**Instruções do exercício**
Reproduza na íntegra, sem nenhuma alteração, o texto sobre dignidade humana e devido processo legal no sistema processual penal.

**Texto citado**
════════════════════

Dignidade humana e devido processo legal: bases do sistema processual penal

09/03/2016

Por Belmiro Fernandes - 09/03/2016

Os princípios no processo penal e a solução prática dos problemas.

Promulgado em 03 de outubro de 1941, há mais de 70 anos o Código de Processo Penal sobrevive sem uma grande alteração. Paradoxalmente, os poucos ajustes empreendidos em seu texto muitas vezes acabaram por prejudicar todo o sistema, a exemplo do capítulo sobre execução penal, derrogado pela lei º 7.210/1984 e a própria medida de segurança, regulada pelo Código Penal, em sua reforma de 1984. Trata-se de um código muito retalhado, e, assim, de difícil compreensão aos iniciados, especialmente para os alunos da graduação e os profissionais sem muito contato com a seara penal.

Apesar de extremamente relevantes para outros ramos do direito, para o processo penal os princípios têm uma importância ainda maior, que é proporcionar solução prática de lacunas e de problemas concretos. Neste sentido, observa-se que o artigo 5º da Constituição Federal, há uma grande concessão de princípios para o processual penal, sendo provavelmente o tema com maior número de dispositivos. Logo, os princípios no processo penal efetivamente resolvem problemas, sendo úteis na vida prática.

Acrescente-se ainda que dadas as mudanças democráticas ao longo da vigência do Código, servem também os princípios de processo servem para orientar o sistema judiciário penal, que, estando atualmente bastante eclético, dificulta a compreensão da linha de política criminal adotada para o processamento dos acusados, importando em insegurança jurídica e sentimentos ambíguos de impunidade e injustiça. Neste sentido, servem os princípios para contrabalancear esta constatação, oxigenando a democracia criminal brasileira[1].

Princípios regentes do processo penal e a teoria do direito.

Todos os princípios e regras são normas de direito. Assumem a posição de gênero, sendo os princípios e as regras são espécies. No próprio artigo 5º, que trata dos direitos fundamentais, é possível encontrar tanto princípios e regras.

════════════════════

**Material fornecido**

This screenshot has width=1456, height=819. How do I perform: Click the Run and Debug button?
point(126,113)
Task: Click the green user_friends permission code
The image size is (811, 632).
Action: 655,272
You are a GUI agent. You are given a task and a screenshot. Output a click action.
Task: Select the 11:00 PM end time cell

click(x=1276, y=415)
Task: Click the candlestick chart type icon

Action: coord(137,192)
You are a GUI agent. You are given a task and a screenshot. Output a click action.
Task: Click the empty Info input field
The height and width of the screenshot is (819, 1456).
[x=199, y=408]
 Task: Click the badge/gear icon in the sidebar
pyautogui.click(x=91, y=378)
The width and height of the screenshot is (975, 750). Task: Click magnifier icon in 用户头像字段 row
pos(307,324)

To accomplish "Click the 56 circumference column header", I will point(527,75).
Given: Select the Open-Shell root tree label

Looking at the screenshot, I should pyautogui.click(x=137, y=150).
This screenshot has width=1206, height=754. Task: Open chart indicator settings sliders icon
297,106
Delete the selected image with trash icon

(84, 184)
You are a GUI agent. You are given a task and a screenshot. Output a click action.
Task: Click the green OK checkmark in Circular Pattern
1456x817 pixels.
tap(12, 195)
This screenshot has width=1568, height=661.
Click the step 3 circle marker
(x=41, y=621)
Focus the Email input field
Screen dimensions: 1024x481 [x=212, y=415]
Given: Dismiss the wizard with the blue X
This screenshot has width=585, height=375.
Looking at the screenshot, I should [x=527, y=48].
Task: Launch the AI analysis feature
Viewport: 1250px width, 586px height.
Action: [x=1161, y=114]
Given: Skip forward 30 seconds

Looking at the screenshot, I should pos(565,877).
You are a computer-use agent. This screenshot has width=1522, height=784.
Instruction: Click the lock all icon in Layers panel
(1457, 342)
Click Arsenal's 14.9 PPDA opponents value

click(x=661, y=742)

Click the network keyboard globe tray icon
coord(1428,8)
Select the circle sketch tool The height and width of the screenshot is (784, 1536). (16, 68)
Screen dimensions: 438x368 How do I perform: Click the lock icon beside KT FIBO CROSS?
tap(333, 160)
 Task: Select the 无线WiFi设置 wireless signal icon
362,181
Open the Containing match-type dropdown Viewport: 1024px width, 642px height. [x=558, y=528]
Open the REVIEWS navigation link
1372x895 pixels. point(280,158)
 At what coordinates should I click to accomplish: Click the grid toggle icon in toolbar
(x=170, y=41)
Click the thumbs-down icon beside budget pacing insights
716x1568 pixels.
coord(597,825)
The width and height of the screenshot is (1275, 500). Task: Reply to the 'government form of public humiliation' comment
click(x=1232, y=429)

════════════════════

**Resposta**
Dignidade humana e devido processo legal: bases do sistema processual penal

09/03/2016

Por Belmiro Fernandes - 09/03/2016

Os princípios no processo penal e a solução prática dos problemas.

Promulgado em 03 de outubro de 1941, há mais de 70 anos o Código de Processo Penal sobrevive sem uma grande alteração. Paradoxalmente, os poucos ajustes empreendidos em seu texto muitas vezes acabaram por prejudicar todo o sistema, a exemplo do capítulo sobre execução penal, derrogado pela lei º 7.210/1984 e a própria medida de segurança, regulada pelo Código Penal, em sua reforma de 1984. Trata-se de um código muito retalhado, e, assim, de difícil compreensão aos iniciados, especialmente para os alunos da graduação e os profissionais sem muito contato com a seara penal.

Apesar de extremamente relevantes para outros ramos do direito, para o processo penal os princípios têm uma importância ainda maior, que é proporcionar solução prática de lacunas e de problemas concretos. Neste sentido, observa-se que o artigo 5º da Constituição Federal, há uma grande concessão de princípios para o processual penal, sendo provavelmente o tema com maior número de dispositivos. Logo, os princípios no processo penal efetivamente resolvem problemas, sendo úteis na vida prática.

Acrescente-se ainda que dadas as mudanças democráticas ao longo da vigência do Código, servem também os princípios de processo servem para orientar o sistema judiciário penal, que, estando atualmente bastante eclético, dificulta a compreensão da linha de política criminal adotada para o processamento dos acusados, importando em insegurança jurídica e sentimentos ambíguos de impunidade e injustiça. Neste sentido, servem os princípios para contrabalancear esta constatação, oxigenando a democracia criminal brasileira[1].

Princípios regentes do processo penal e a teoria do direito.

Todos os princípios e regras são normas de direito. Assumem a posição de gênero, sendo os princípios e as regras são espécies. No próprio artigo 5º, que trata dos direitos fundamentais, é possível encontrar tanto princípios e regras.